The attacks were carried out using mobile device emulators that can essentially create cloned copies of mobile phones. To obtain sufficient information to clone the devices in the first place, the bad actors behind the fraud campaign used data obtained from previously executed phishing and malware attacks.
Both VPN tunnels and GPS circumvention techniques were used alongside the emulators in the campaign. Additionally, the crooks used simulated identifiers for each device that were attached to each breached account. The combination of all those things allowed them to access victims' bank accounts and syphon money out of them.
Researchers with IMB reported that a huge network of emulators was employed by the cyber criminals and the campaign itself was massive in scale, leading to the theft of millions of dollars from a large number of victims.
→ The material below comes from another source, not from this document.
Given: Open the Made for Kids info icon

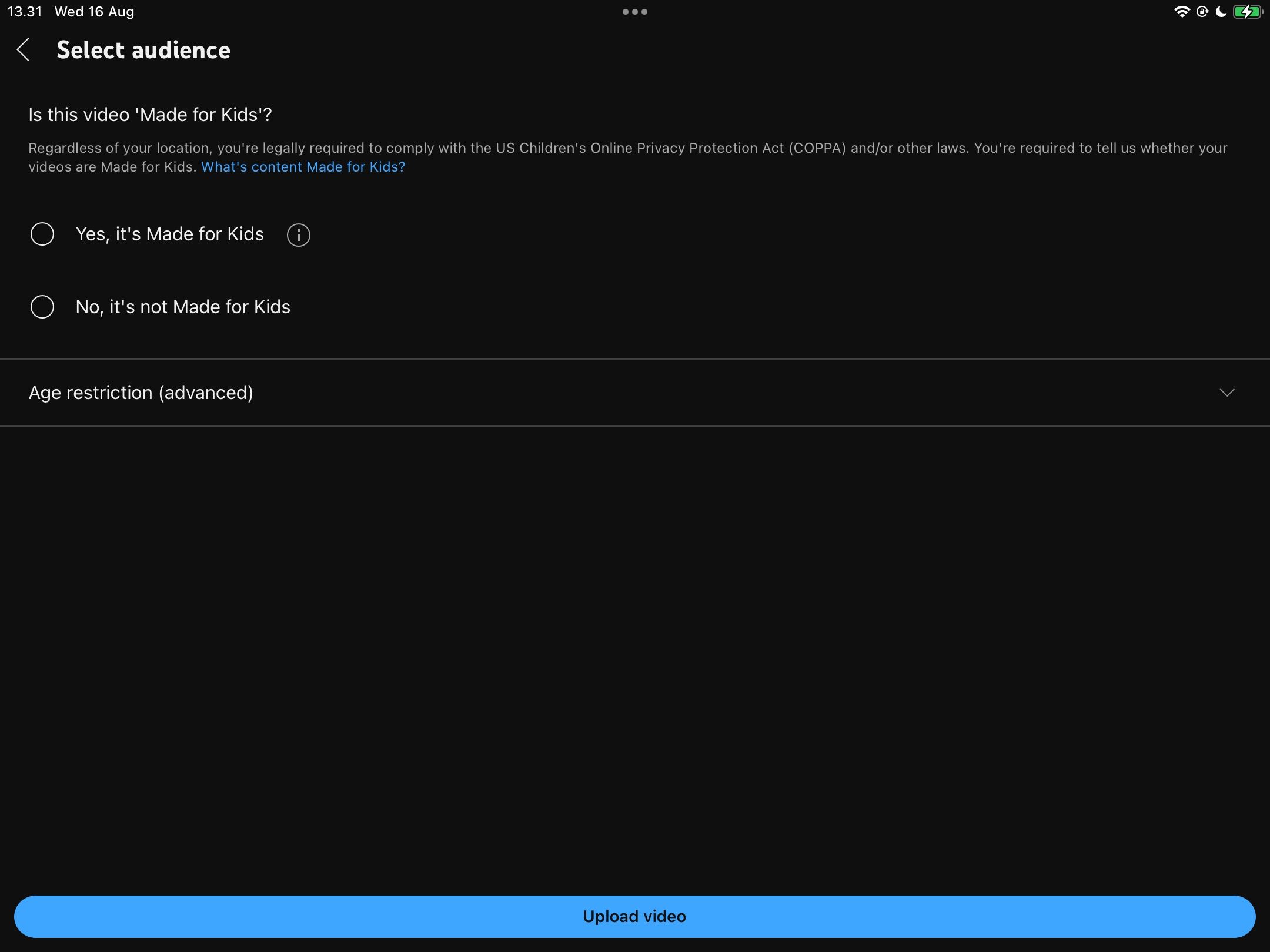Looking at the screenshot, I should pos(298,235).
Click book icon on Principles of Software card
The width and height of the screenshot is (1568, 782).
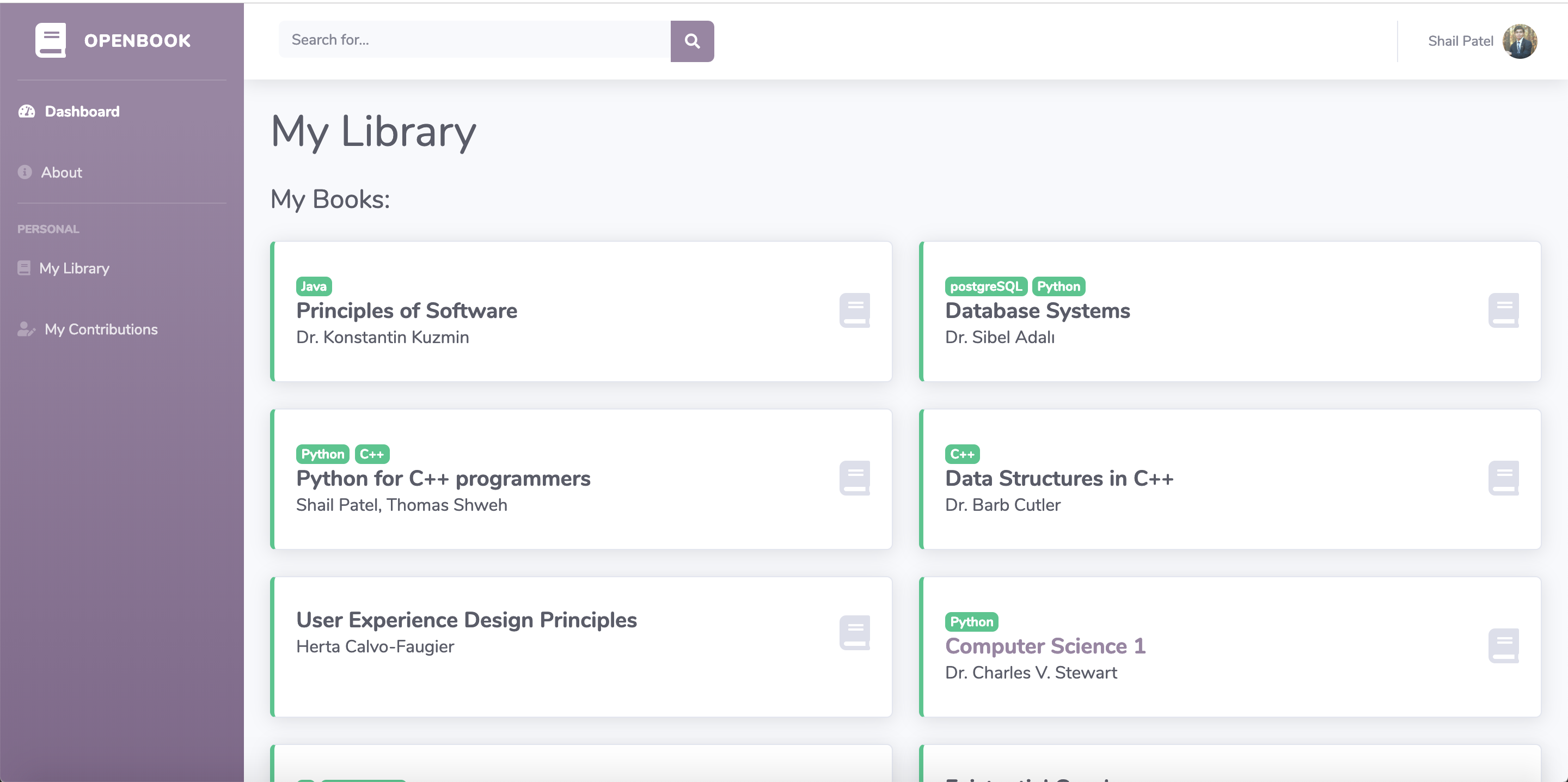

IMB's Trusteer division lists dozens of emulators being used in emulating around 16 thousand separate devices that were previously compromised by some sort of malware attack. Over just a few short days, millions of dollars were drained out of the bank accounts associated with those phones and tablets.
The hackers were very careful when it came to covering their tracks and doing their best to avoid detection and tripping up any automatic online banking defenses. The sums of money they drained out of each individual account were relatively small and devices were never reused.
Once a device has been breached and compromised allowing malicious emulation to commence, there is very little the victim could do to anticipate or stop similar frauds. However, keeping your device safe and secure in the first place, through using best practices and always going for two-factor authentication when possible, can minimize the risk of getting in trouble in the first place.